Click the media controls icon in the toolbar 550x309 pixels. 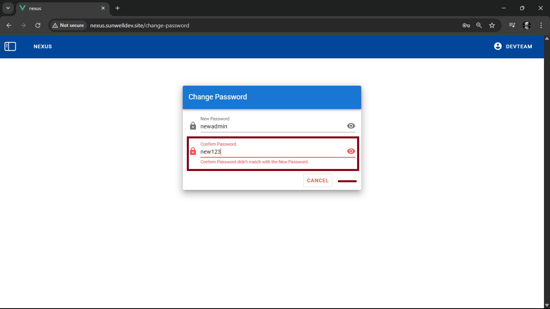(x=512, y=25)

--

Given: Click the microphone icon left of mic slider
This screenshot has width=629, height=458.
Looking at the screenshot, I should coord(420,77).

---

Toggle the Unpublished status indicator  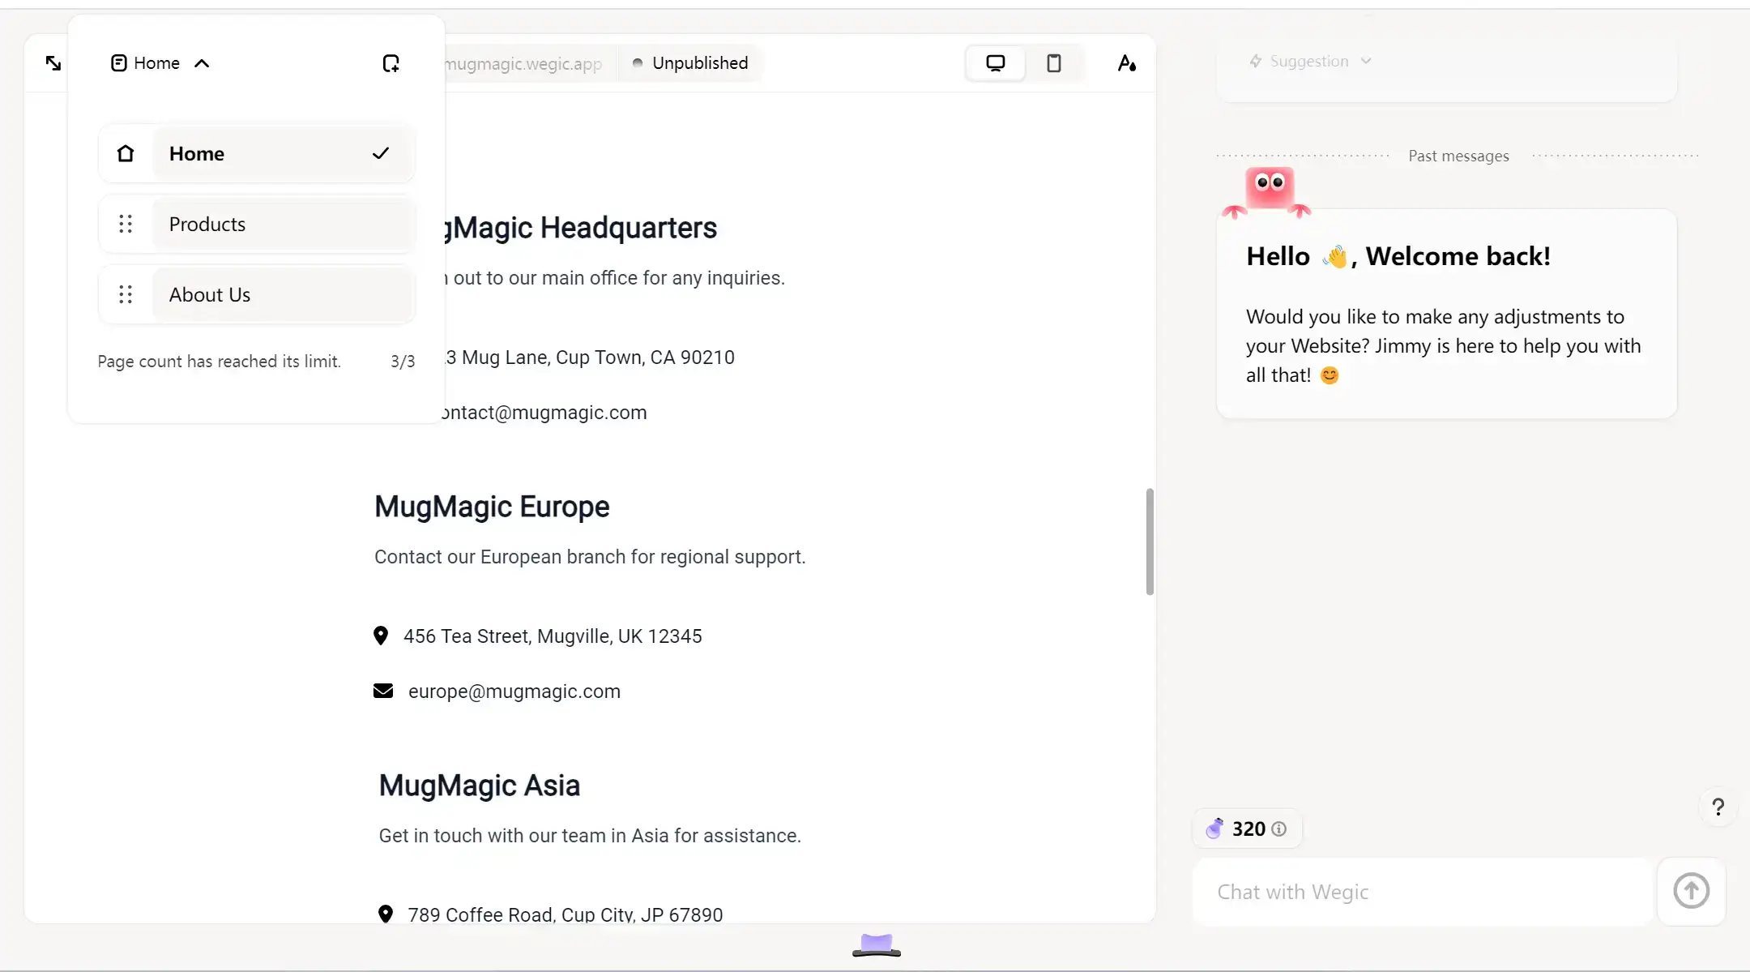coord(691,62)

> _Task statement_
Please set out the lines of the data as a Markdown table with the columns Row and Line, numbering each row and skipping blank lines. Begin at the line that contains "Given: Click the" and stop after the line that contains "Looking at the".

> _The output_
| Row | Line |
|---|---|
| 1 | Given: Click the microphone icon left of mic slider |
| 2 | This screenshot has width=629, height=458. |
| 3 | Looking at the screenshot, I should coord(420,77). |